DeepFoids: Simulation Of Fish School Behavior Using Deep Reinforcement Learning

Reinforcement Learning 01/05/2023

3 main points
✔️ Proposed a method to autonomously acquire fish schooling behavior adapted to various environments by deep reinforcement learning
✔️ Synthetic dataset closely resembling the real one was created using the proposed method and Unity simulations
✔️ Deep learning model successfully trained to count various types of fish in a cove

DeepFoids:Adaptive Bio-Inspired Fish Simulation with Deep Reinforcement Learning
written by Yuko Ishiwaka , Xiao Steven Zeng, Shun Ogawa, Donovan Michael Westwater, Tadayuki Tone, Masaki Nakada
(Submitted on 01 Nov 2022 (v1), last revised 24 Dec 2022 (this version, v2))
Comments: NeurIPS 2022

The images used in this article are from the paper, the introductory slides, or were created based on them.

Introduction

The sustainability of food supply and conservation of fishery resources is one of the most important global issues and one that the United Nations must achieve by 2030. With the rapid increase in seafood consumption, aquaculture is one of the sustainable ways to supply seafood to support the world population. Currently, one of the major problems in aquaculture is the management of feed. Low feeding results in malnutrition and slower fish growth while overfeeding can result in residual food contaminating the marine environment. Therefore, it is necessary to automate fish counting using RGB cameras and computer vision to optimize the amount and timing of feeding.

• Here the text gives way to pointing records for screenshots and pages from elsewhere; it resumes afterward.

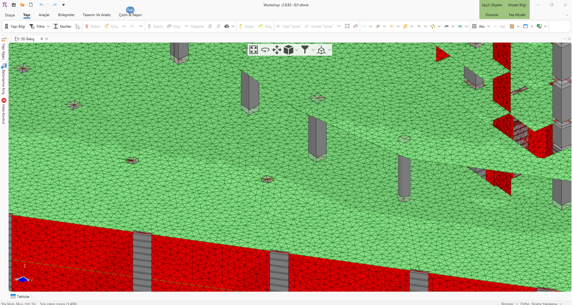
Task: Open the Kesitler sections tool
Action: [63, 27]
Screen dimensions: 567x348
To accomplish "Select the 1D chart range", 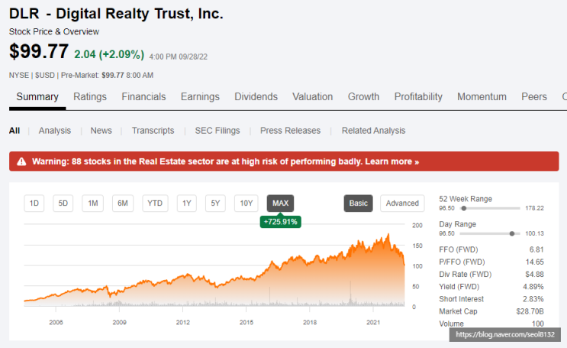I will 34,203.
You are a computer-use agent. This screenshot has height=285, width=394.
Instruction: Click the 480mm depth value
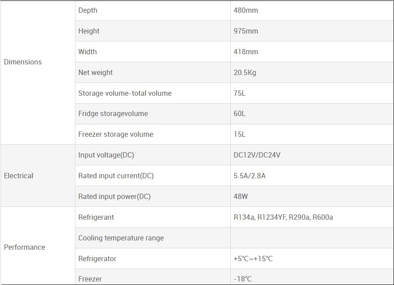[246, 10]
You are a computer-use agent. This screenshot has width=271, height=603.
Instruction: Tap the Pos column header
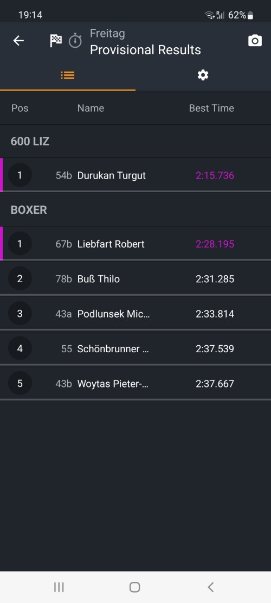pyautogui.click(x=20, y=108)
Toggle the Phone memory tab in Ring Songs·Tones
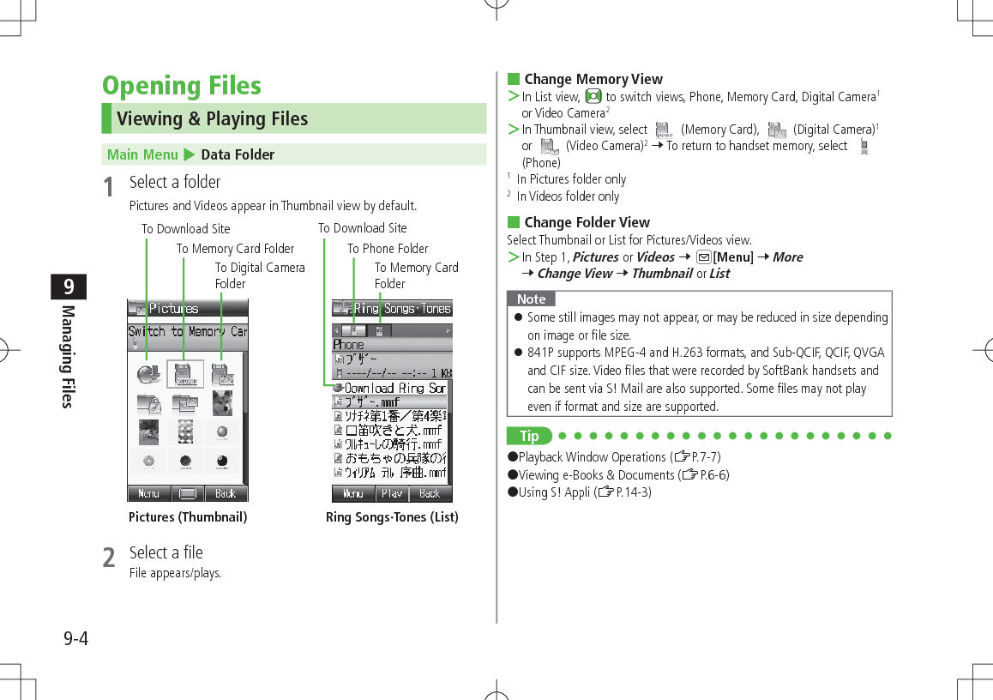 coord(354,329)
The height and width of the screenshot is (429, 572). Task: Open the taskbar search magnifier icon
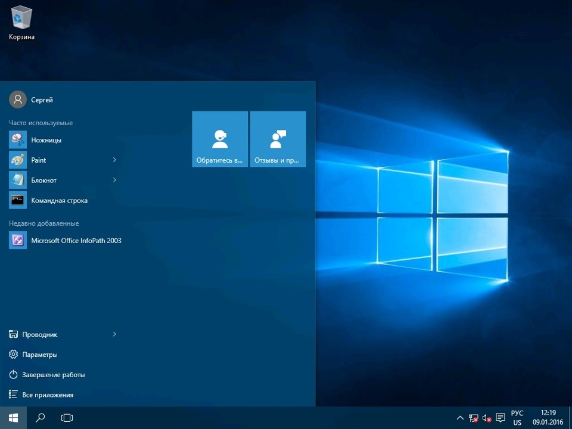click(41, 418)
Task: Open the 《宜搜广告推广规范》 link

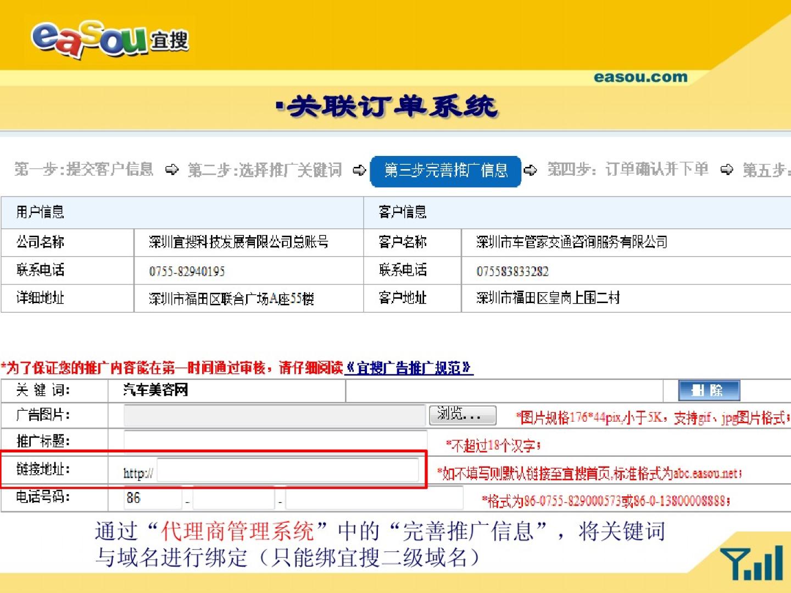Action: [x=408, y=368]
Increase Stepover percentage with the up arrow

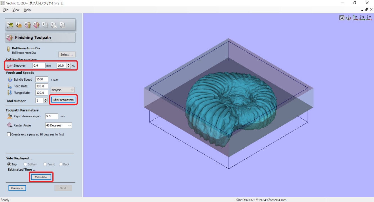click(x=69, y=64)
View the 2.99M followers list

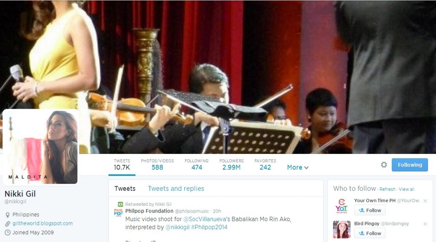pyautogui.click(x=231, y=164)
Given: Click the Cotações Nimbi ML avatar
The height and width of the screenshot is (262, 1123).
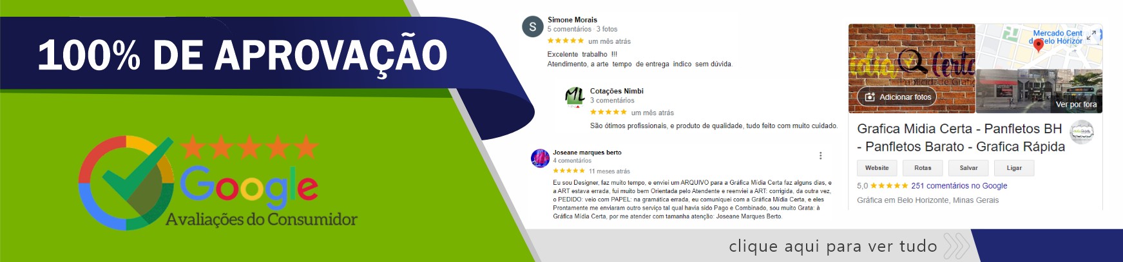Looking at the screenshot, I should (574, 97).
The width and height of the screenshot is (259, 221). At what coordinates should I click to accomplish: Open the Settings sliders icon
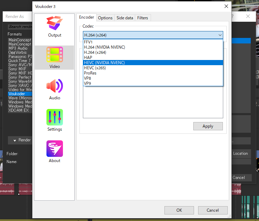(x=55, y=118)
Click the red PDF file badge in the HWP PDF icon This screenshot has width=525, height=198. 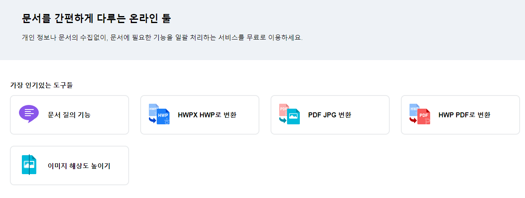click(x=424, y=116)
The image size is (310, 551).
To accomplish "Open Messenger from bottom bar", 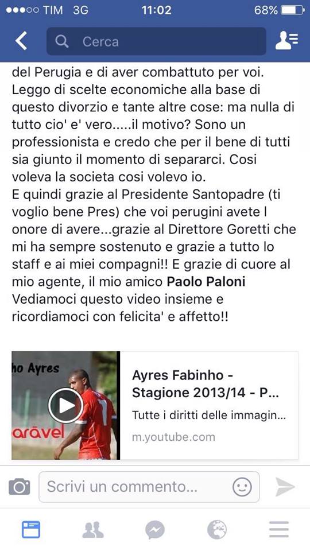I will point(155,530).

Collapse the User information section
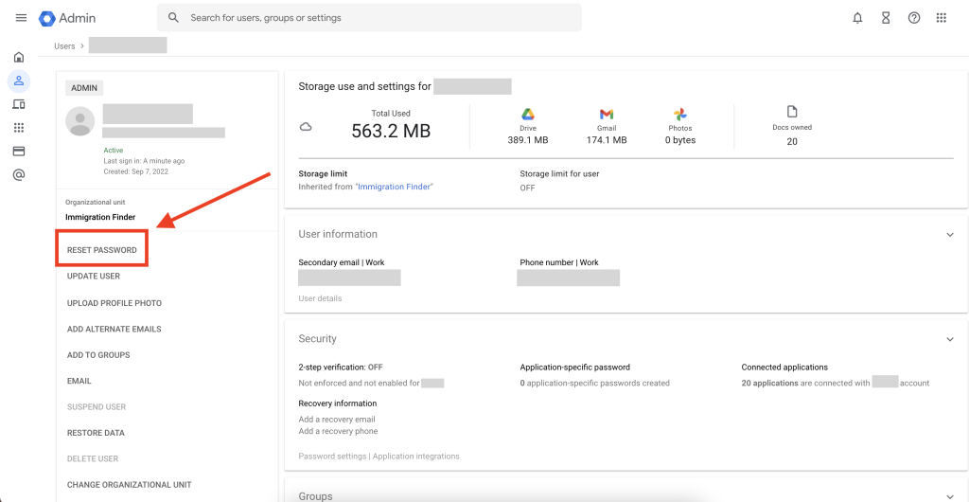coord(950,235)
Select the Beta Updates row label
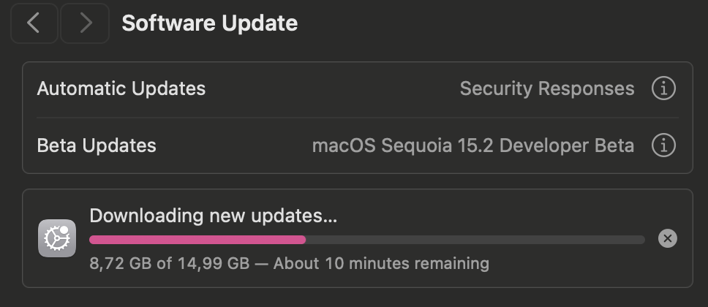Image resolution: width=708 pixels, height=307 pixels. click(x=97, y=145)
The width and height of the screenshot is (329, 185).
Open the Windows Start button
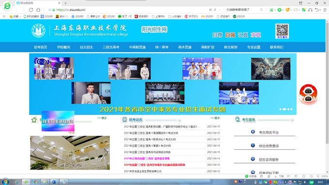tap(5, 182)
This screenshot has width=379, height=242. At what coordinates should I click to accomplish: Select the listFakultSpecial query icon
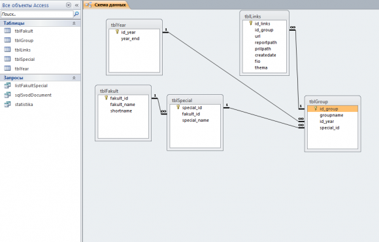pyautogui.click(x=7, y=86)

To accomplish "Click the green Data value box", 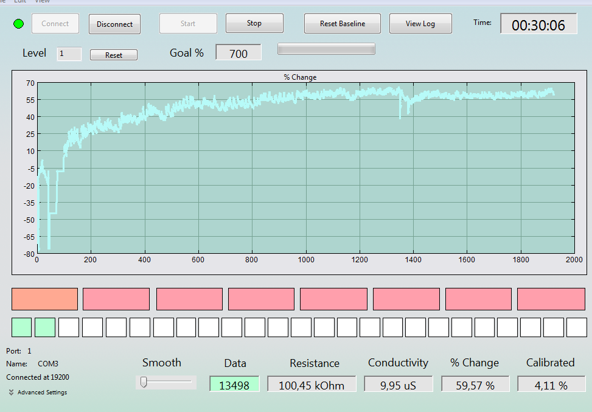I will (234, 384).
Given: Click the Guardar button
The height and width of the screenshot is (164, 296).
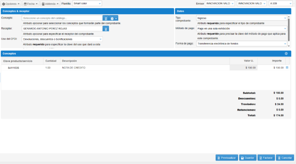Looking at the screenshot, I should [x=247, y=157].
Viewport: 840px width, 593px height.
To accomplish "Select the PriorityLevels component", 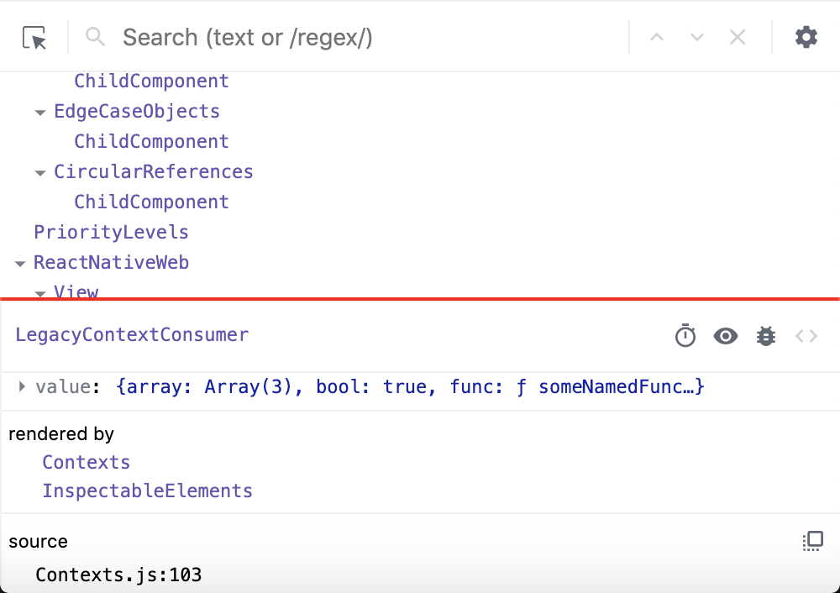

However, there is one problem here. That is that "labeled data sets for learning to measure the number of fish" are difficult to obtain. Therefore, this study proposes a method to autonomously generate fish group behavior using deep reinforcement learning (DRL). This has resulted in multiple distinct collective behavior patterns based on individual density. Then, by creating a high-quality synthetic dataset using environmental simulations with Unity, we successfully trained a deep-learning model that counts the various types of fish in a kayak.

Fish Simulation

First, the fish behavior model is constructed as a multi-agent reinforcement learning (MARL) problem. Fish agents must swim in a constrained 3D space, similar to a fish farm while considering multiple factors that influence their behavior. In the process of interacting with the environment and other fish, each agent learns to act based on its observations and maximize rewards. In this paper, we use the reinforcement learning method Proximal Policy Optimization (PPO) to optimize the strategy. The figure below outlines the simulation pipeline.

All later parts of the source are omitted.